[[ Source data open ]]
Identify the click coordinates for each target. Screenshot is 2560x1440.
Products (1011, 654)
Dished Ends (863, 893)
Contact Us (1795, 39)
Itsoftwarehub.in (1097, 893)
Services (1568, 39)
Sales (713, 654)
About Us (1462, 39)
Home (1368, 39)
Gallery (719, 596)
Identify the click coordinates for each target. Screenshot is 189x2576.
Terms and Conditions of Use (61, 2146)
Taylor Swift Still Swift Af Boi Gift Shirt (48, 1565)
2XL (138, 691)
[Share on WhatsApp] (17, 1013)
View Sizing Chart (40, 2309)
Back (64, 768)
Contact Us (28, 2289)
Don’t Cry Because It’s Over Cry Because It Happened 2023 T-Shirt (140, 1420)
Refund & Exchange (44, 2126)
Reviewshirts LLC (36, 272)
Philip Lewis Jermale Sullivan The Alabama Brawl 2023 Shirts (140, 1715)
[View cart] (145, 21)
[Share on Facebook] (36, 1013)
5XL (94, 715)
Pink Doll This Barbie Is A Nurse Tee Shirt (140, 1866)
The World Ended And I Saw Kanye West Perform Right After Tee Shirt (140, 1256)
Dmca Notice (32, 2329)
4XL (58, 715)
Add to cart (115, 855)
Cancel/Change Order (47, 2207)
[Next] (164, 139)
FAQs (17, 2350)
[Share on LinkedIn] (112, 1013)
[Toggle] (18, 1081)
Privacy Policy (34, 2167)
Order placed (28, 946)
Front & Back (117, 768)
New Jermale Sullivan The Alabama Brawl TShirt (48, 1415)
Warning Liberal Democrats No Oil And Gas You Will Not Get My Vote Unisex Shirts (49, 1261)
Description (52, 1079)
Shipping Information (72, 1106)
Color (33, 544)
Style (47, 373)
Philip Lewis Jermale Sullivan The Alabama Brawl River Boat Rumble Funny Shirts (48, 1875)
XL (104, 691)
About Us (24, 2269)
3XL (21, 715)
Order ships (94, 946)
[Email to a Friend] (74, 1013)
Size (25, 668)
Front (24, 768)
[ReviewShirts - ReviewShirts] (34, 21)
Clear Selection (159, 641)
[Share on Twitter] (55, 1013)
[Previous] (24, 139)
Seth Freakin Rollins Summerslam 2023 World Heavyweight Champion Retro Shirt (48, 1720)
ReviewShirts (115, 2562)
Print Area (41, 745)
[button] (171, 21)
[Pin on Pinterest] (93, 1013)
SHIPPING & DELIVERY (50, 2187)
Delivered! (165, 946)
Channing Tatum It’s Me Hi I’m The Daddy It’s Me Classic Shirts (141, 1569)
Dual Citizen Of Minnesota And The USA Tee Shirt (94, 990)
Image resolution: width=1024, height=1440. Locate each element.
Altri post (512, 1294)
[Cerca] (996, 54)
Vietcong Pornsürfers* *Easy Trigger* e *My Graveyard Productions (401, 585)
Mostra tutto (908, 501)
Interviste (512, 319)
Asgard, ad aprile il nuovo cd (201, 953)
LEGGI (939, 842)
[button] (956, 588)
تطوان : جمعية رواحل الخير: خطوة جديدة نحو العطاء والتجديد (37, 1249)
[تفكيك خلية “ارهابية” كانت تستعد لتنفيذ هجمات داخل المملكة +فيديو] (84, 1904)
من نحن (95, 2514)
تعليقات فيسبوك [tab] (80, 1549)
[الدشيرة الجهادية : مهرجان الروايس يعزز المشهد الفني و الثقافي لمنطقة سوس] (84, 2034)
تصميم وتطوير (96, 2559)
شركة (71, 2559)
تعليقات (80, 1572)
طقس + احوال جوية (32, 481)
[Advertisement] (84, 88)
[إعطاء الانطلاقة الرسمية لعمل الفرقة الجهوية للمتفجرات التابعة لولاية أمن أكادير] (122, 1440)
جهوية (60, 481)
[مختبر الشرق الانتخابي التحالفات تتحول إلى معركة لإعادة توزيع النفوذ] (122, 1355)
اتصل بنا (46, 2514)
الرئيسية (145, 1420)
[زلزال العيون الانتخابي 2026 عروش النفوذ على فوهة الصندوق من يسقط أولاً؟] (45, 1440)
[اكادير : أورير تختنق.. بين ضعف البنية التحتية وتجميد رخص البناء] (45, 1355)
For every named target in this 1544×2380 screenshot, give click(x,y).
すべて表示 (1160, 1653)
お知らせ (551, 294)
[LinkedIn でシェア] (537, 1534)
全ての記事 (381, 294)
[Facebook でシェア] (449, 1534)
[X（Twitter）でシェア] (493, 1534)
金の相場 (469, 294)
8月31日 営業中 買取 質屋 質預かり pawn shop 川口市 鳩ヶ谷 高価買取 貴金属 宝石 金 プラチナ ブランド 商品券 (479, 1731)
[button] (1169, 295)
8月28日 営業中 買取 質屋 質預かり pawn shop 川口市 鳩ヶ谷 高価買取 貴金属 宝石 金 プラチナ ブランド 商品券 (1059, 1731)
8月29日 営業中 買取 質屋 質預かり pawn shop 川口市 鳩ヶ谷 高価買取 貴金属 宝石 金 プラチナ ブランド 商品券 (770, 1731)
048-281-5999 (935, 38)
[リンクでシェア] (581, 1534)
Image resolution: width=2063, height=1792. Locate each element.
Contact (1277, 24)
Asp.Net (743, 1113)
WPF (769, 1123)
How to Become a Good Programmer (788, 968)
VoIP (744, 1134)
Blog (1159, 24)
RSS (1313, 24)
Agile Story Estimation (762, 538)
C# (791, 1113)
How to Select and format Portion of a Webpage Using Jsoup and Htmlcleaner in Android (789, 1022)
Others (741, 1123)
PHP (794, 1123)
[[ Source data closed ]]
*Exercise requirements*
Each entry must be retyped exactly as it was written above.

*Answer box*
Identify the click coordinates for each target. Screenshot is 2560x1440.
Products (1011, 654)
Dished Ends (863, 893)
Contact Us (1795, 39)
Itsoftwarehub.in (1097, 893)
Services (1568, 39)
Sales (713, 654)
About Us (1462, 39)
Home (1368, 39)
Gallery (719, 596)
Identify the click coordinates for each target. Screenshot is 189x2576.
Terms and Conditions of Use (61, 2146)
Taylor Swift Still Swift Af Boi Gift Shirt (48, 1565)
2XL (138, 691)
[Share on WhatsApp] (17, 1013)
View Sizing Chart (40, 2309)
Back (64, 768)
Contact Us (28, 2289)
Don’t Cry Because It’s Over Cry Because It Happened 2023 T-Shirt (140, 1420)
Refund & Exchange (44, 2126)
Reviewshirts LLC (36, 272)
Philip Lewis Jermale Sullivan The Alabama Brawl 2023 Shirts (140, 1715)
[View cart] (145, 21)
[Share on Facebook] (36, 1013)
5XL (94, 715)
Pink Doll This Barbie Is A Nurse Tee Shirt (140, 1866)
The World Ended And I Saw Kanye West Perform Right After Tee Shirt (140, 1256)
Dmca Notice (32, 2329)
4XL (58, 715)
Add to cart (115, 855)
Cancel/Change Order (47, 2207)
[Next] (164, 139)
FAQs (17, 2350)
[Share on LinkedIn] (112, 1013)
[Toggle] (18, 1081)
Privacy Policy (34, 2167)
Order placed (28, 946)
Front & Back (117, 768)
New Jermale Sullivan The Alabama Brawl TShirt (48, 1415)
Warning Liberal Democrats No Oil And Gas You Will Not Get My Vote Unisex Shirts (49, 1261)
Description (52, 1079)
Shipping Information (72, 1106)
Color (33, 544)
Style (47, 373)
Philip Lewis Jermale Sullivan The Alabama Brawl River Boat Rumble Funny Shirts (48, 1875)
XL (104, 691)
About Us (24, 2269)
3XL (21, 715)
Order ships (94, 946)
[Email to a Friend] (74, 1013)
Size (25, 668)
Front (24, 768)
[ReviewShirts - ReviewShirts] (34, 21)
Clear Selection (159, 641)
[Share on Twitter] (55, 1013)
[Previous] (24, 139)
Seth Freakin Rollins Summerslam 2023 World Heavyweight Champion Retro Shirt (48, 1720)
ReviewShirts (115, 2562)
Print Area (41, 745)
[button] (171, 21)
[Pin on Pinterest] (93, 1013)
SHIPPING & DELIVERY (50, 2187)
Delivered! (165, 946)
Channing Tatum It’s Me Hi I’m The Daddy It’s Me Classic Shirts (141, 1569)
Dual Citizen Of Minnesota And The USA Tee Shirt (94, 990)
Image resolution: width=1024, height=1440. Locate each element.
Altri post (512, 1294)
[Cerca] (996, 54)
Vietcong Pornsürfers* *Easy Trigger* e *My Graveyard Productions (401, 585)
Mostra tutto (908, 501)
Interviste (512, 319)
Asgard, ad aprile il nuovo cd (201, 953)
LEGGI (939, 842)
[button] (956, 588)
تطوان : جمعية رواحل الخير: خطوة جديدة نحو العطاء والتجديد (37, 1249)
[تفكيك خلية “ارهابية” كانت تستعد لتنفيذ هجمات داخل المملكة +فيديو] (84, 1904)
من نحن (95, 2514)
تعليقات فيسبوك [tab] (80, 1549)
[الدشيرة الجهادية : مهرجان الروايس يعزز المشهد الفني و الثقافي لمنطقة سوس] (84, 2034)
تصميم وتطوير (96, 2559)
شركة (71, 2559)
تعليقات (80, 1572)
طقس + احوال جوية (32, 481)
[Advertisement] (84, 88)
[إعطاء الانطلاقة الرسمية لعمل الفرقة الجهوية للمتفجرات التابعة لولاية أمن أكادير] (122, 1440)
جهوية (60, 481)
[مختبر الشرق الانتخابي التحالفات تتحول إلى معركة لإعادة توزيع النفوذ] (122, 1355)
اتصل بنا (46, 2514)
الرئيسية (145, 1420)
[زلزال العيون الانتخابي 2026 عروش النفوذ على فوهة الصندوق من يسقط أولاً؟] (45, 1440)
[اكادير : أورير تختنق.. بين ضعف البنية التحتية وتجميد رخص البناء] (45, 1355)
For every named target in this 1544×2380 screenshot, give click(x,y).
すべて表示 (1160, 1653)
お知らせ (551, 294)
[LinkedIn でシェア] (537, 1534)
全ての記事 (381, 294)
[Facebook でシェア] (449, 1534)
[X（Twitter）でシェア] (493, 1534)
金の相場 (469, 294)
8月31日 営業中 買取 質屋 質預かり pawn shop 川口市 鳩ヶ谷 高価買取 貴金属 宝石 金 プラチナ ブランド 商品券 (479, 1731)
[button] (1169, 295)
8月28日 営業中 買取 質屋 質預かり pawn shop 川口市 鳩ヶ谷 高価買取 貴金属 宝石 金 プラチナ ブランド 商品券 (1059, 1731)
8月29日 営業中 買取 質屋 質預かり pawn shop 川口市 鳩ヶ谷 高価買取 貴金属 宝石 金 プラチナ ブランド 商品券 (770, 1731)
048-281-5999 (935, 38)
[リンクでシェア] (581, 1534)
Image resolution: width=2063, height=1792. Locate each element.
Contact (1277, 24)
Asp.Net (743, 1113)
WPF (769, 1123)
How to Become a Good Programmer (788, 968)
VoIP (744, 1134)
Blog (1159, 24)
RSS (1313, 24)
Agile Story Estimation (762, 538)
C# (791, 1113)
How to Select and format Portion of a Webpage Using Jsoup and Htmlcleaner in Android (789, 1022)
Others (741, 1123)
PHP (794, 1123)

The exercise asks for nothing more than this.